ASSIGNED TASK
The line containing "Task: Click the banknote icon in question 4" marks the end: copy exactly every line from the start of the records below up to and including it, leaving out pictures.

THE DATA
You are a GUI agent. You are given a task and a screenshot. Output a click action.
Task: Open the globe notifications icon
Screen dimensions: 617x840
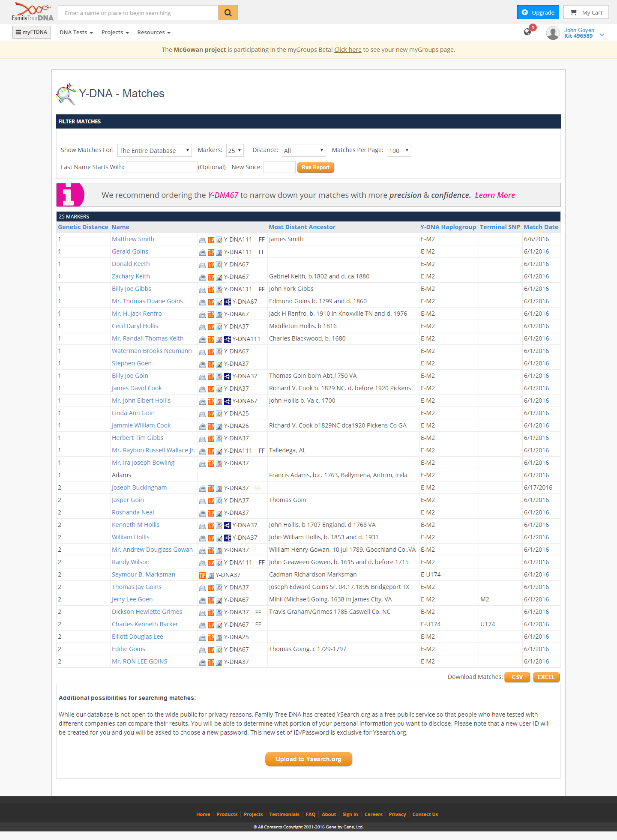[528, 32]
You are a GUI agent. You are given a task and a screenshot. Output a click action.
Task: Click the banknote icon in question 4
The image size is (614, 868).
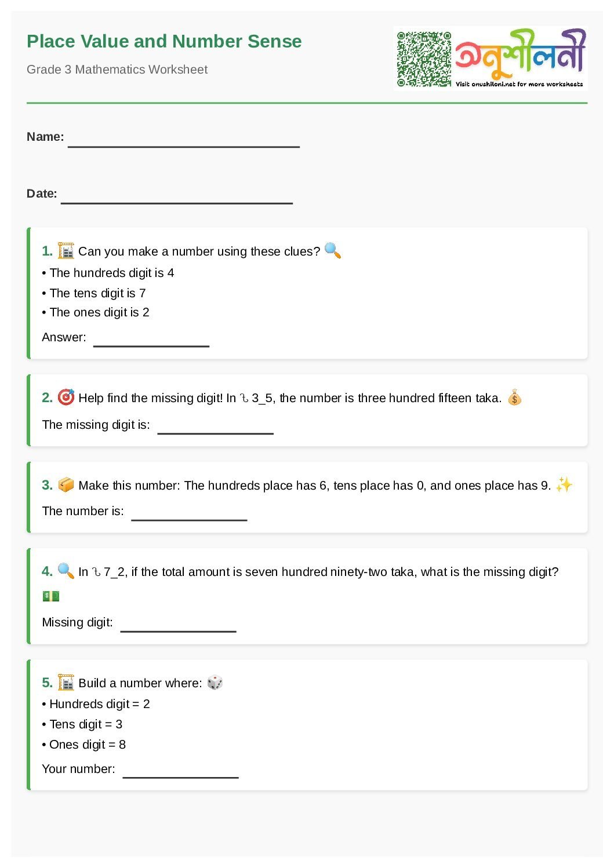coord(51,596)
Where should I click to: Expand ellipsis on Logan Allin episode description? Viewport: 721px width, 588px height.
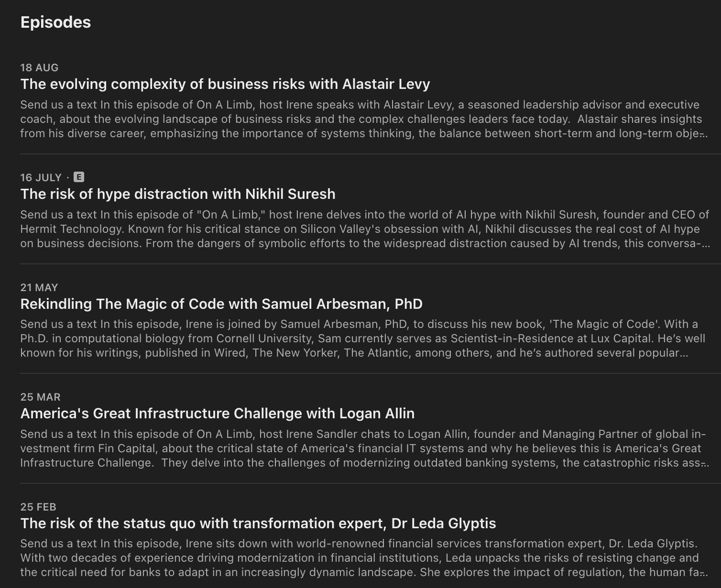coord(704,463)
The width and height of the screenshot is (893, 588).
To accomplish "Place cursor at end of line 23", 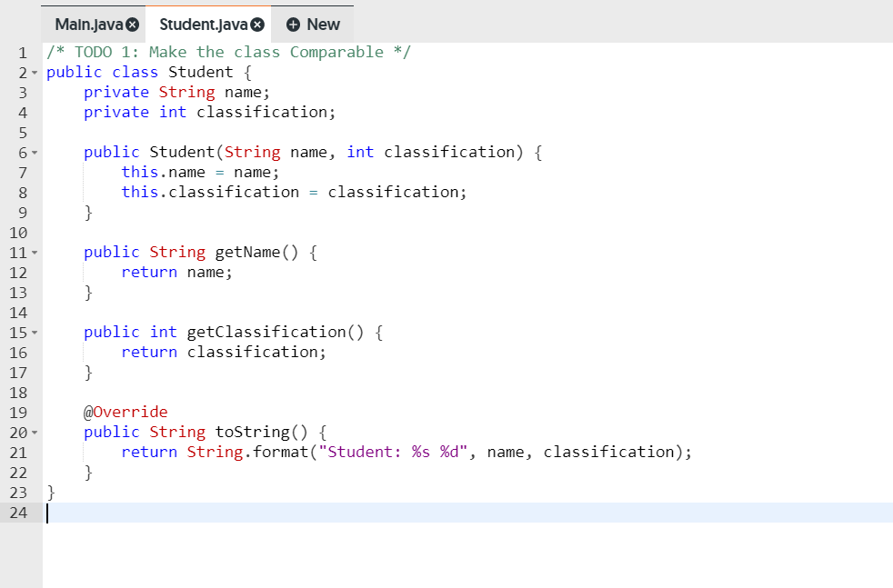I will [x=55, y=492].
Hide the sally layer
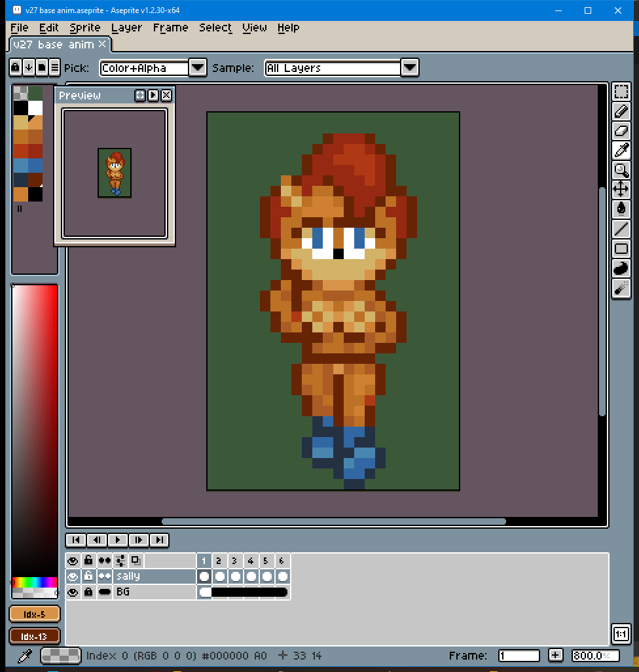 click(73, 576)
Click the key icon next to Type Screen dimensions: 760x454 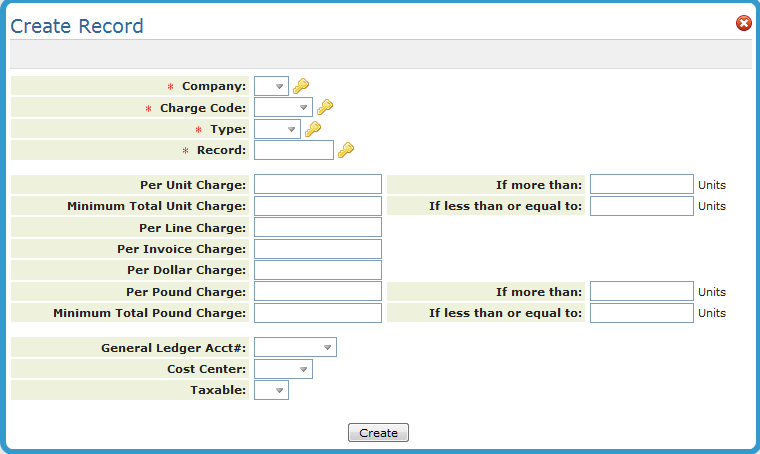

TASK ANSWER
You are a GUI agent. You are given a task and a screenshot. Output a click action.
Task: Open the globe notifications icon
Screen dimensions: 617x840
[528, 32]
You are a GUI agent. You are given a task and a screenshot. Output a click action.
Task: Click the banknote icon in question 4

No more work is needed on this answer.